▶ [Assigned task] State how many lines of the records contain the string "icon". Give the number alone.

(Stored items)
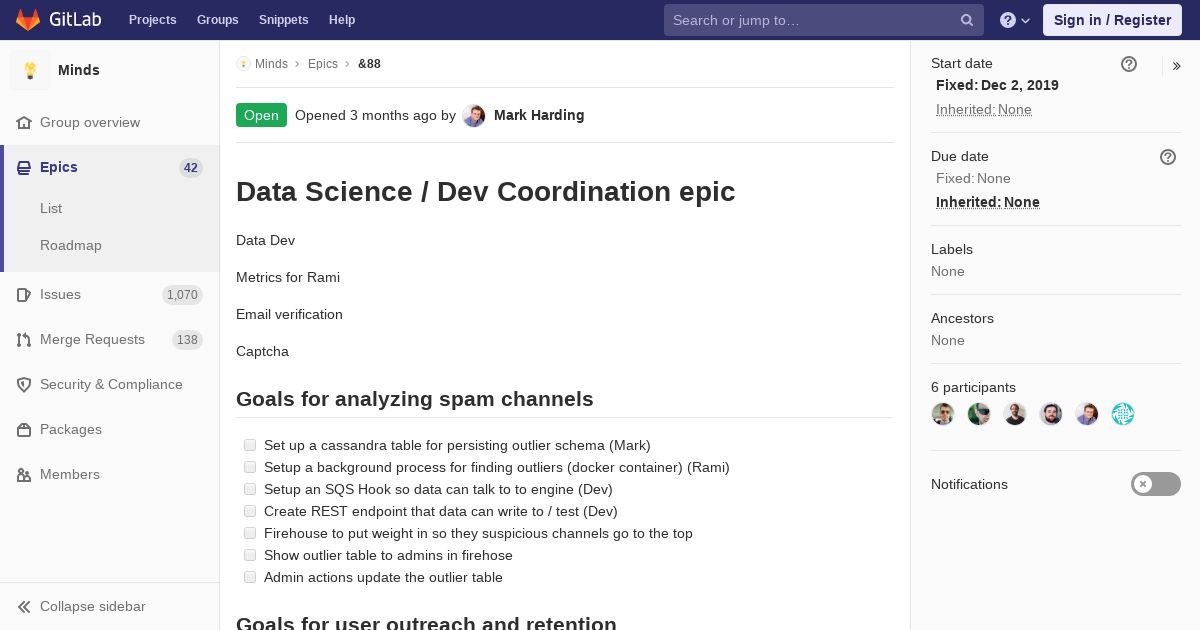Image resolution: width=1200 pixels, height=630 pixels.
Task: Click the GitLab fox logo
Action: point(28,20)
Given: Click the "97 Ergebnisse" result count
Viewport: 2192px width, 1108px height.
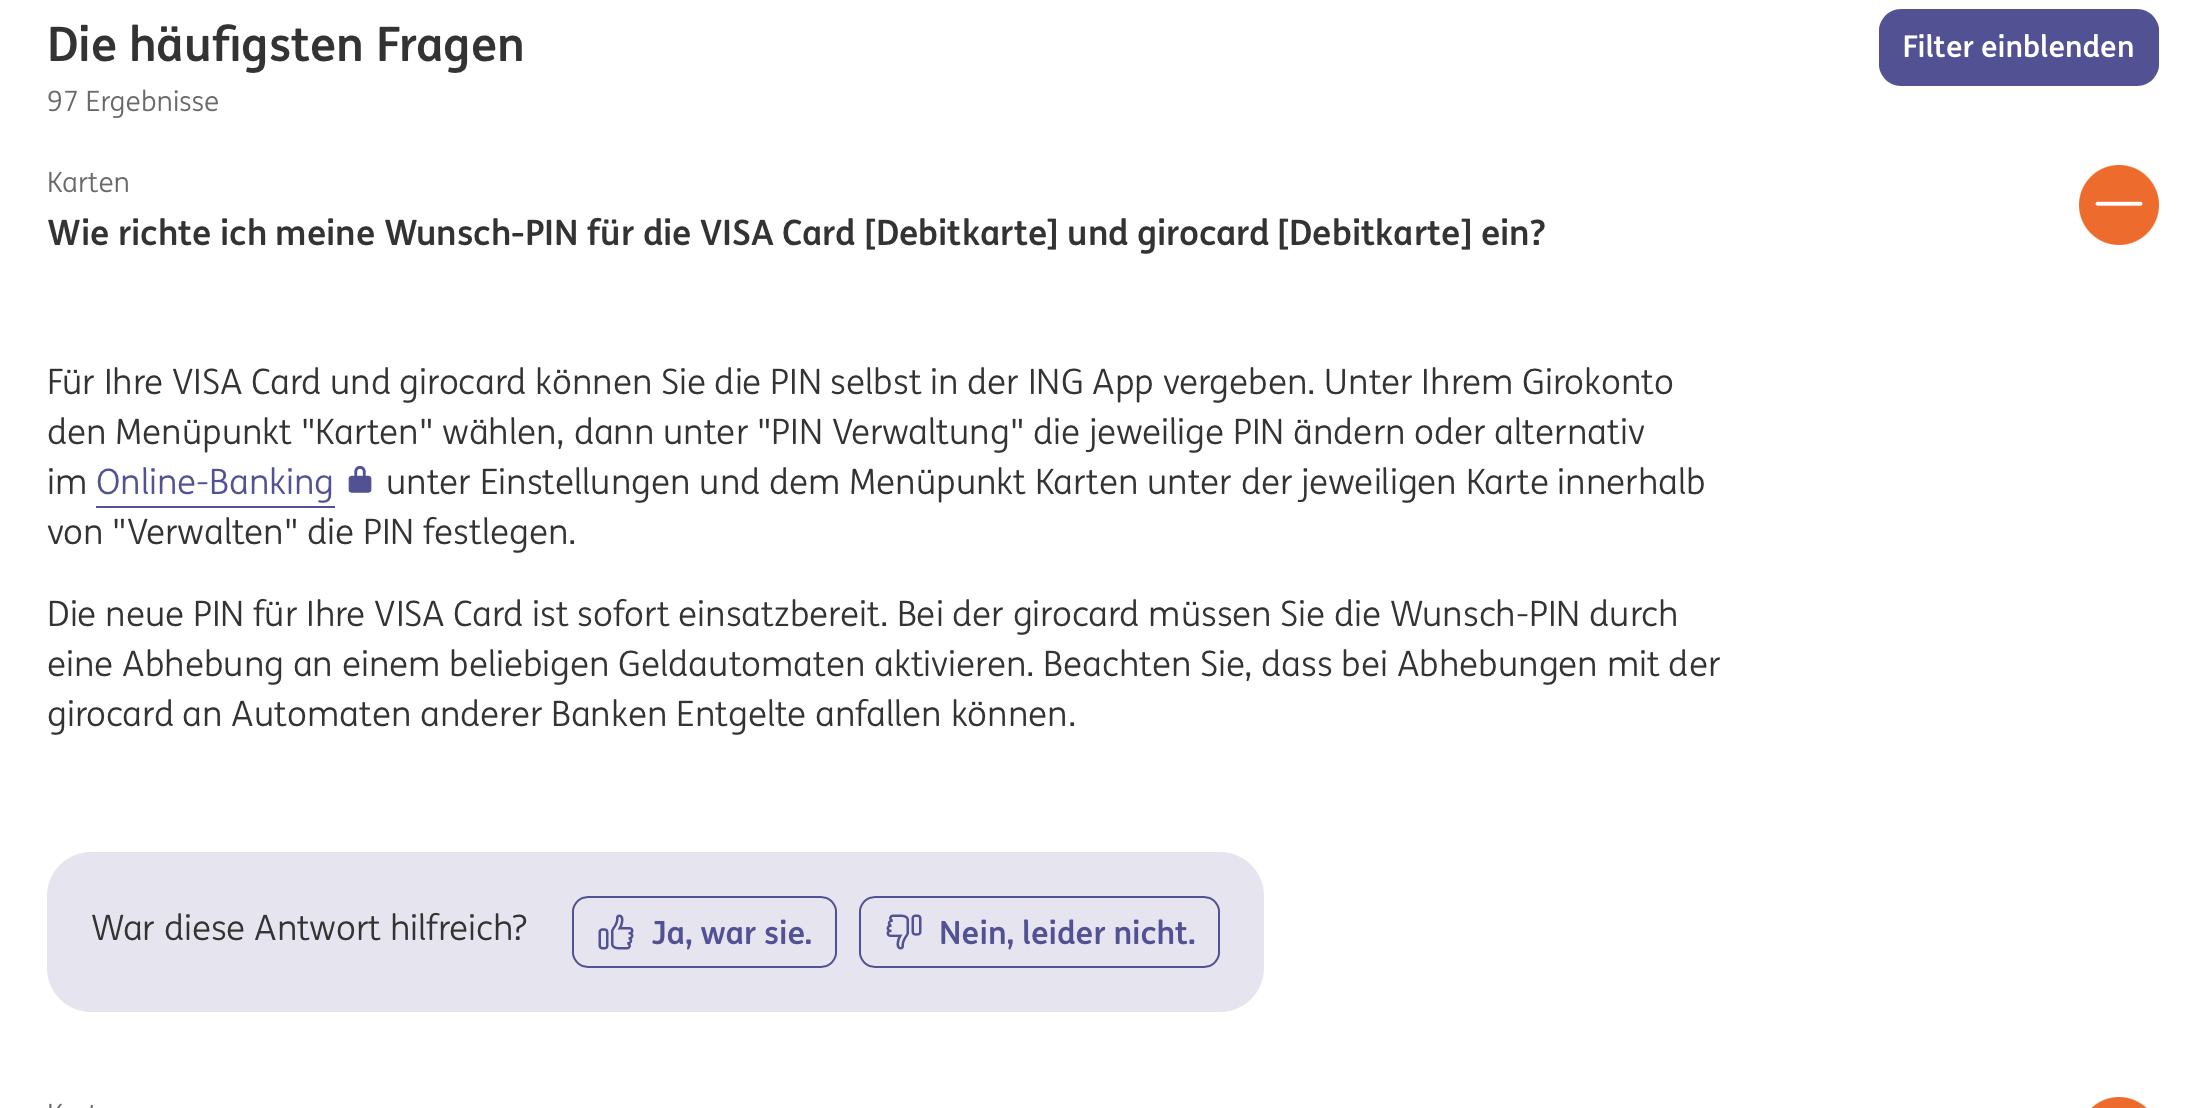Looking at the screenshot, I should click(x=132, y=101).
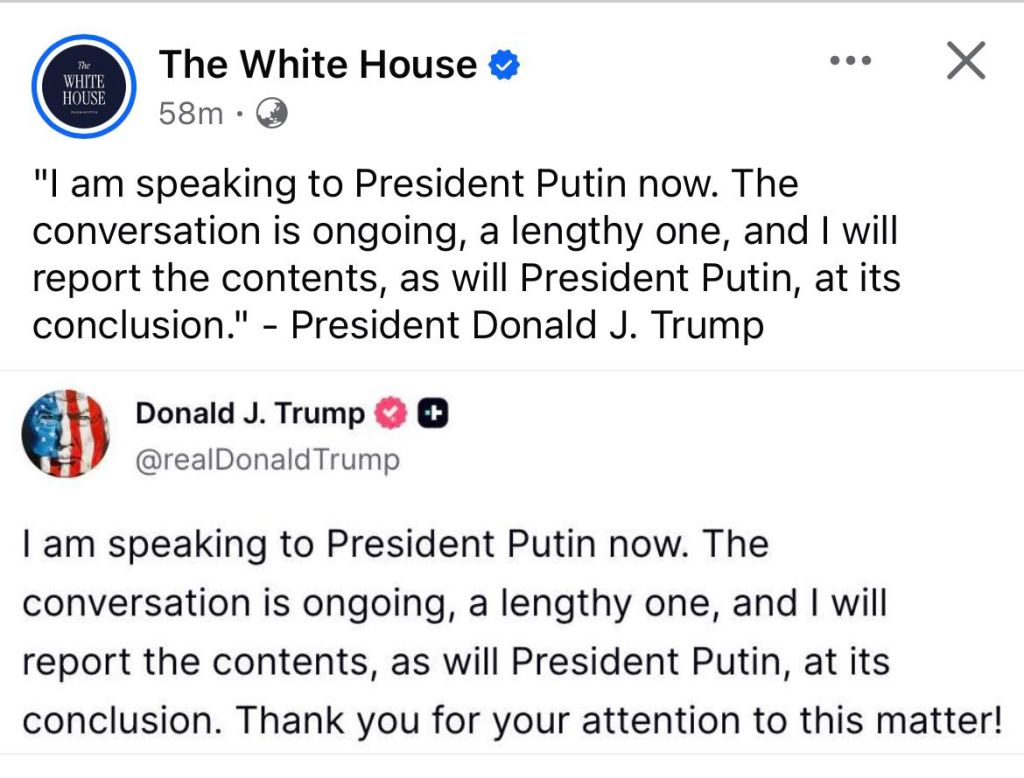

---

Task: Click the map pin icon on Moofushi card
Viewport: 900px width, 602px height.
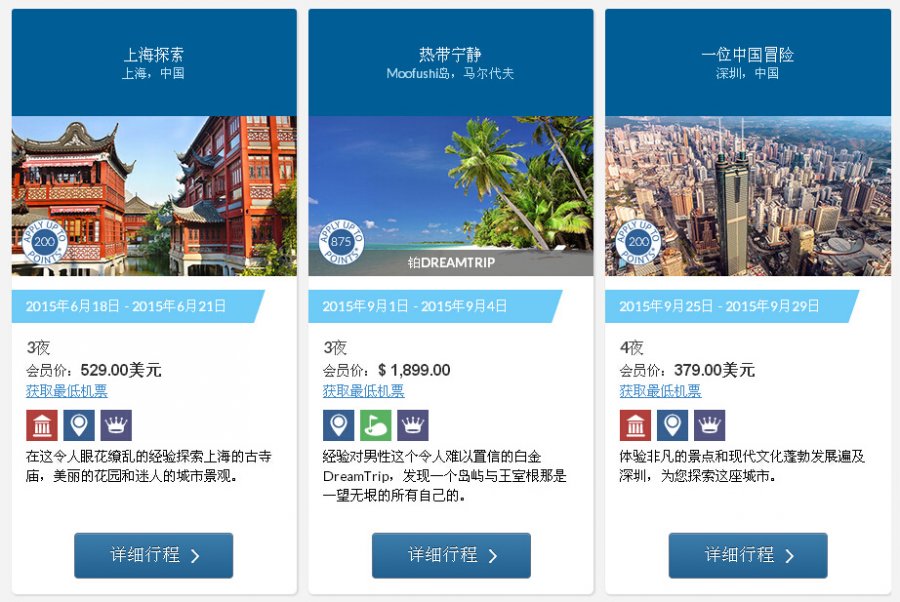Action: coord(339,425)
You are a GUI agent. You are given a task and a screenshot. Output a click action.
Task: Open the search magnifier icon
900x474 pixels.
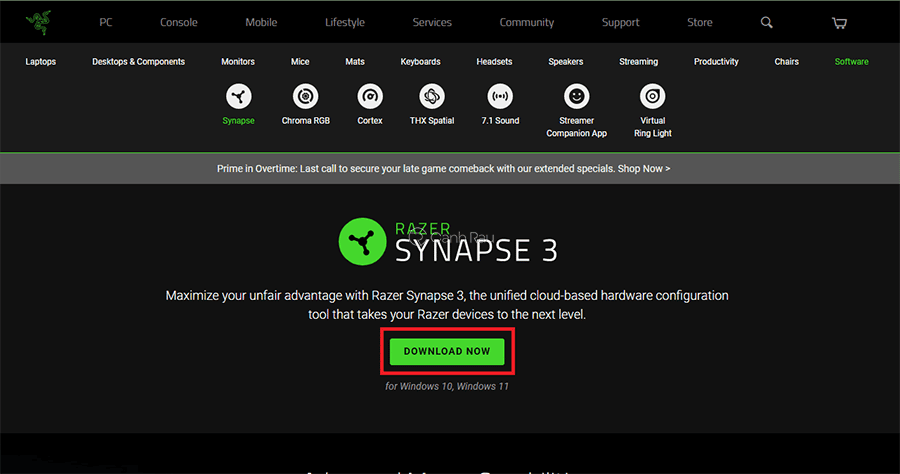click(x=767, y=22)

==

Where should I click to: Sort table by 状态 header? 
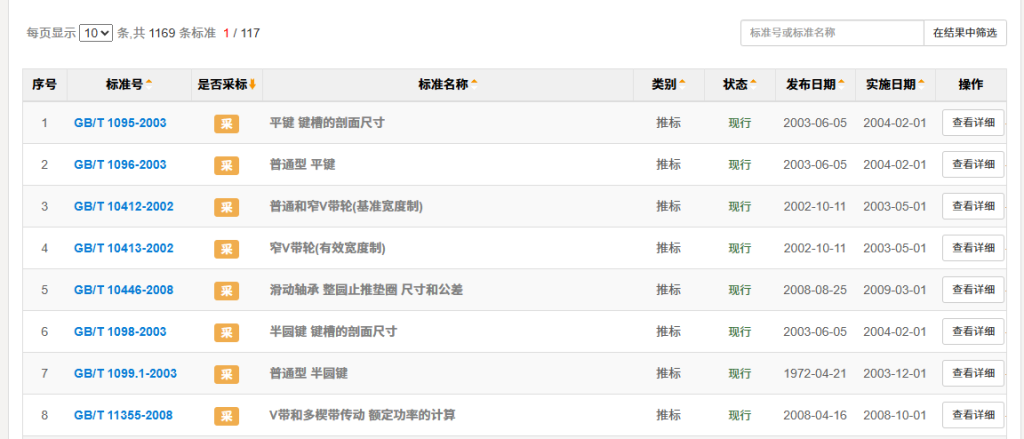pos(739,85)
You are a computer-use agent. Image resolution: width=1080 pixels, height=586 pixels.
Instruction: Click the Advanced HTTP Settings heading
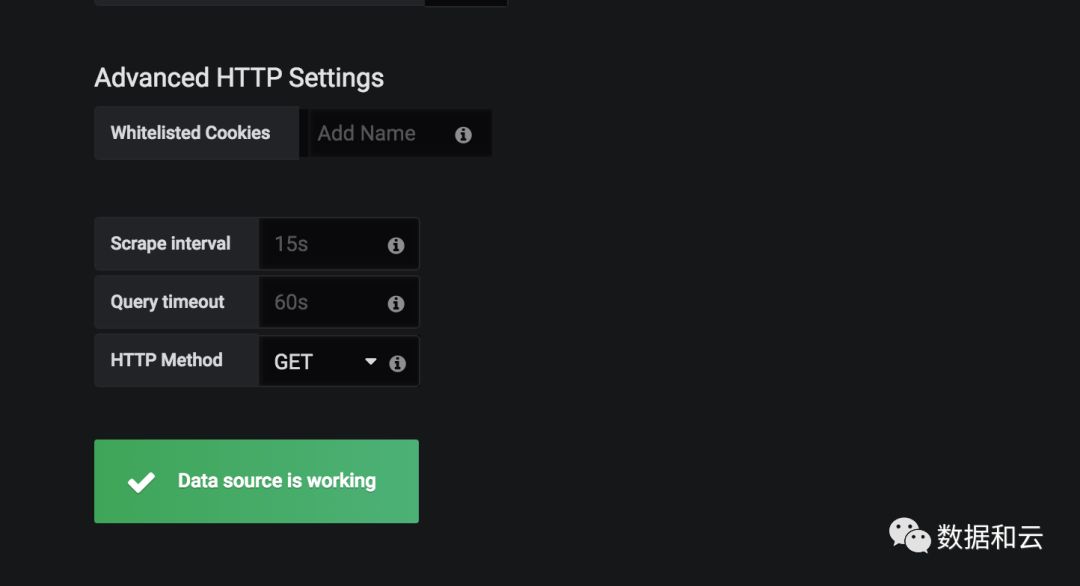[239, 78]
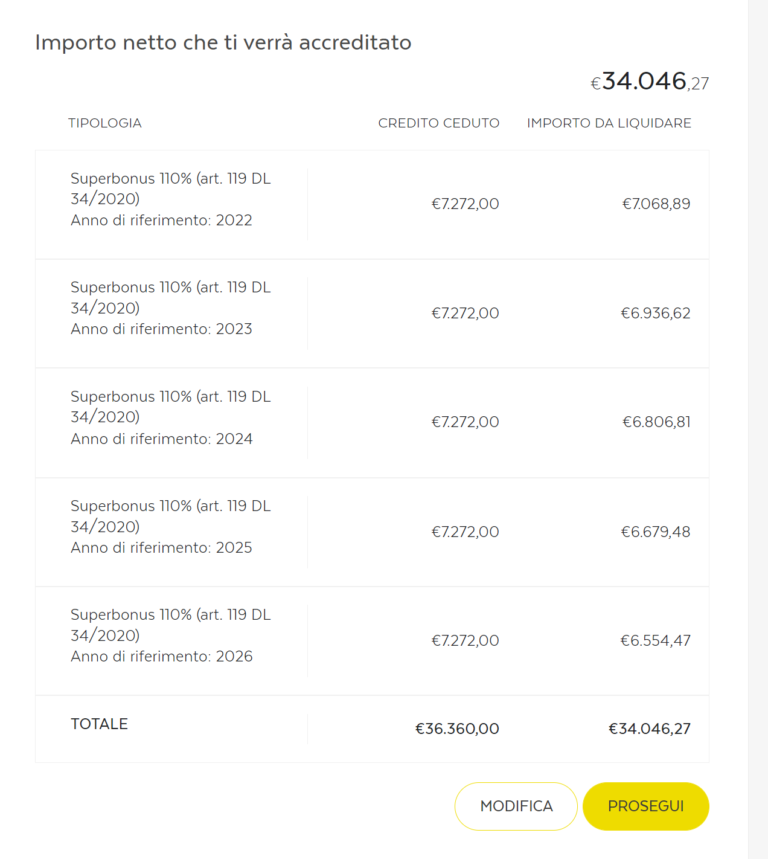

▶ [Result of this task] 2